While I don't want to overplay it, I'd like to think that Shanti and I had a little something in establishing Vuth and Cina's relationship. They knew each other before we arrived and there seemed to be some attraction, but a dinner at our house was one of the first times they had truly spent time together. Shanti and I also enthusiastically coached Vuth on courting Cina. Regardless of the importance of our role, we were excited for the first wedding in which we were friends with both the groom and bride.
The wedding was a typical, if not slightly lavish, Phnom Penh wedding. A large tent was set up in the street in front of Cina’s house on Friday and a few traditional ceremonies (which I was unable to attend, but Shanti and her parents were) were held for family and very close friends. I got off work in time to catch the end of dinner and offer my congratulations to both Vuth and Cina.

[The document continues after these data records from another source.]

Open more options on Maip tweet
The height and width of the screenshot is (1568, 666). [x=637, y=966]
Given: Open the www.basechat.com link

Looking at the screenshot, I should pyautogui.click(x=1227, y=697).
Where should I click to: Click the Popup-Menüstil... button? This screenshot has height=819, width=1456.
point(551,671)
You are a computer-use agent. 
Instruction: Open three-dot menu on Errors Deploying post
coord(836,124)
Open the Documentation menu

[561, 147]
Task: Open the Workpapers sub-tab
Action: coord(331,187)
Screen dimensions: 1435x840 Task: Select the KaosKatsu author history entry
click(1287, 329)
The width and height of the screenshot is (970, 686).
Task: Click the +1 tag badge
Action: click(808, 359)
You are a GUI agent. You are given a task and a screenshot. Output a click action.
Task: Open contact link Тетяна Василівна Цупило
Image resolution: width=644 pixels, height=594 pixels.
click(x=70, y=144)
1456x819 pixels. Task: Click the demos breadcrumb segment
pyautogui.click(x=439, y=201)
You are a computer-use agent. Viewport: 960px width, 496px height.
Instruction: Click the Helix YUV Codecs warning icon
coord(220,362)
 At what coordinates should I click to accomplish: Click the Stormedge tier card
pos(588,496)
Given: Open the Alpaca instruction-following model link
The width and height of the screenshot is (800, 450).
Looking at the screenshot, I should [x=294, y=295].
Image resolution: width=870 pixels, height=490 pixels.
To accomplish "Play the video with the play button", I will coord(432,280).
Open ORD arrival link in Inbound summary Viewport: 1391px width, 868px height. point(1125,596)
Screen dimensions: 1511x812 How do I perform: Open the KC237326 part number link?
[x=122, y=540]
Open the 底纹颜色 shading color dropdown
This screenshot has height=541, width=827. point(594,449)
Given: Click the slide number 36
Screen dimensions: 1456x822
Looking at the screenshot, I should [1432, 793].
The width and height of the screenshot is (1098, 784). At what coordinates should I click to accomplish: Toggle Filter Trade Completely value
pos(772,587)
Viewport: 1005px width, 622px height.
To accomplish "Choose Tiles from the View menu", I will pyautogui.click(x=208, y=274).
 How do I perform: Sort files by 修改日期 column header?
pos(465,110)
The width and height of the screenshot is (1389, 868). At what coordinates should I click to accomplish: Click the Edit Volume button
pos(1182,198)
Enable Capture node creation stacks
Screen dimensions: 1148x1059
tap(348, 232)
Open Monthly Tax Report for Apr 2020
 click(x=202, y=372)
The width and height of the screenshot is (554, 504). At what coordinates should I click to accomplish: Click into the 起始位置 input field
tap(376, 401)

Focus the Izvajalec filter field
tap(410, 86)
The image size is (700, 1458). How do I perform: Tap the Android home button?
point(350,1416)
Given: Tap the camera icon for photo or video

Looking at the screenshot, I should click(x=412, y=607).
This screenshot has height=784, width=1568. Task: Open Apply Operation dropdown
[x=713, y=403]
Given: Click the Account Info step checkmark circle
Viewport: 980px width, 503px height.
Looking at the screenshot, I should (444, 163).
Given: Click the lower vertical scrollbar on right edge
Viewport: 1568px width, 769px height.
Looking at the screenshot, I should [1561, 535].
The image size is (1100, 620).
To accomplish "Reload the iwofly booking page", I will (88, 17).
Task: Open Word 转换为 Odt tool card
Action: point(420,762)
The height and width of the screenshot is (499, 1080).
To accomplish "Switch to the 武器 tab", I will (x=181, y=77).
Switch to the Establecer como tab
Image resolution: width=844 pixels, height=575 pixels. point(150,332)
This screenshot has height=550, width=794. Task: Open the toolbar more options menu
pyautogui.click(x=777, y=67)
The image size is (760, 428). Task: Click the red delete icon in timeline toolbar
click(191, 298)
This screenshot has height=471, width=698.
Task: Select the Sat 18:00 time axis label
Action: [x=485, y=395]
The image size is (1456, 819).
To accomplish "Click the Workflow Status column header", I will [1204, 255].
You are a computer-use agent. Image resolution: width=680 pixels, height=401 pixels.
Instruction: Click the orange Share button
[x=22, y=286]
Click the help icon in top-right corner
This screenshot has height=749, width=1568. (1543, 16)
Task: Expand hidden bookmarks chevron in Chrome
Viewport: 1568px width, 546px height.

Early on Saturday morning the festivities continued with a procession of food and other gifts to Cina’s house; it was definitely the longest wedding procession I had ever seen. Throughout the morning were a number ceremonies in which we had the honor to participate as much of Vuth’s family, from Battambang, was unable to attend the wedding. There was the ribbon-tying ceremony, the hair cutting ceremony, a blessing for ancestors, a blessing from parents, all facilitated by a pushy emcee.
Following an afternoon of relaxation, we reconvened – men in dress pants and a shirt and women in slightly ridiculous silk wedding outfits – at Lucky Star restaurant. The restaurant is in fact a series of banquet halls used primarily for enormous Cambodian weddings. Vuth and Cina’s accommodated approximately 500 people, a relatively common size for urban weddings. After a greeting from Vuth, his groomsmen, and the bridesmaids at the entrance to Building A, we were seated for a typical meal of several courses: first, cashews, spring rolls, fried fish cakes, and other appetizers; second, a kind of crab soup; third, a salad of noodles, seafood, and pomelo (similar to but sweeter than grapefruit); fourth, fish; fifth, rice with chicken; and sixth, a small dessert and fruit.
Throughout the meal a live band played and Vuth and Cina’s friends rose to the stage and sang their favorite songs. There was a lot of fairly raucous dancing, at which Shanti’s mom excelled. I certainly hadn’t ever seen her mom boogie like she did and I think Shanti was equally impressed and amused. This was, in fact, the only thing a bit unusual about the wedding: how lighthearted the evening seemed to be and how happy the guests were. Most weddings are fairly formal affairs in which strict protocols are followed. The singing and dancing and general joyousness at Vuth and Cina’s certainly broke from the norm in this sense. It was, at least for the moment, the most fun I had ever had at a wedding.